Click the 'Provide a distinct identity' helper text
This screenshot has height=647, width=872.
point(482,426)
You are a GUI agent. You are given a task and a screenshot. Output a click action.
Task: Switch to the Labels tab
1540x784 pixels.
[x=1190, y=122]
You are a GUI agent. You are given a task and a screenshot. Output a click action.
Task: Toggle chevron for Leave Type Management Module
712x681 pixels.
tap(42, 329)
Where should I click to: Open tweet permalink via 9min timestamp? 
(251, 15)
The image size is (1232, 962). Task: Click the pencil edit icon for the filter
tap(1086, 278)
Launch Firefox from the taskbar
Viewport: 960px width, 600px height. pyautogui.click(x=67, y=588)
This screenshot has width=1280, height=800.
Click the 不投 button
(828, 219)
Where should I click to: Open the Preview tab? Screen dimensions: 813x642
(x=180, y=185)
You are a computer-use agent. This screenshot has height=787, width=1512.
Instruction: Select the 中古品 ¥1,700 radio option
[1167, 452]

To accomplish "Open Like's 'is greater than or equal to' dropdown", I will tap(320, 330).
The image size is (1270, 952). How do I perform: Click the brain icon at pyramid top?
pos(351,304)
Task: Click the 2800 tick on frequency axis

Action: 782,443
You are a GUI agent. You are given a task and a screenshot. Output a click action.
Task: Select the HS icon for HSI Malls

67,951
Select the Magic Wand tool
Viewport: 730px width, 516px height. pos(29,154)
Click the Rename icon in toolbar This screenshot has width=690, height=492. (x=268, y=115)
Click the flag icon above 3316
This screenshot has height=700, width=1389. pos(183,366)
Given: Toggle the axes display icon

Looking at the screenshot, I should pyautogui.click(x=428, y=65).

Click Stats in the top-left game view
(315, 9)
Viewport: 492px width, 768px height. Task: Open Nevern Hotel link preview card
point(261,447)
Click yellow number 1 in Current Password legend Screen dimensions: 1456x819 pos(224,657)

• • • • •

→ AIM OF THE TASK
The line containing "The image size is (1232, 962)." marks where to begin; the last line of the records marks where to stop. Copy both and all between, exactly.

→ ANSWER TO THIS EXERCISE
The image size is (1232, 962). Task: Click the pencil edit icon for the filter
tap(1086, 278)
Launch Firefox from the taskbar
Viewport: 960px width, 600px height. pyautogui.click(x=67, y=588)
This screenshot has width=1280, height=800.
Click the 不投 button
(828, 219)
Where should I click to: Open the Preview tab? Screen dimensions: 813x642
(x=180, y=185)
You are a computer-use agent. This screenshot has height=787, width=1512.
Instruction: Select the 中古品 ¥1,700 radio option
[1167, 452]

To accomplish "Open Like's 'is greater than or equal to' dropdown", I will tap(320, 330).
The image size is (1270, 952). How do I perform: Click the brain icon at pyramid top?
pos(351,304)
Task: Click the 2800 tick on frequency axis

Action: 782,443
You are a GUI agent. You are given a task and a screenshot. Output a click action.
Task: Select the HS icon for HSI Malls

67,951
Select the Magic Wand tool
Viewport: 730px width, 516px height. pos(29,154)
Click the Rename icon in toolbar This screenshot has width=690, height=492. (x=268, y=115)
Click the flag icon above 3316
This screenshot has height=700, width=1389. pos(183,366)
Given: Toggle the axes display icon

Looking at the screenshot, I should pyautogui.click(x=428, y=65).

Click Stats in the top-left game view
(315, 9)
Viewport: 492px width, 768px height. Task: Open Nevern Hotel link preview card
point(261,447)
Click yellow number 1 in Current Password legend Screen dimensions: 1456x819 pos(224,657)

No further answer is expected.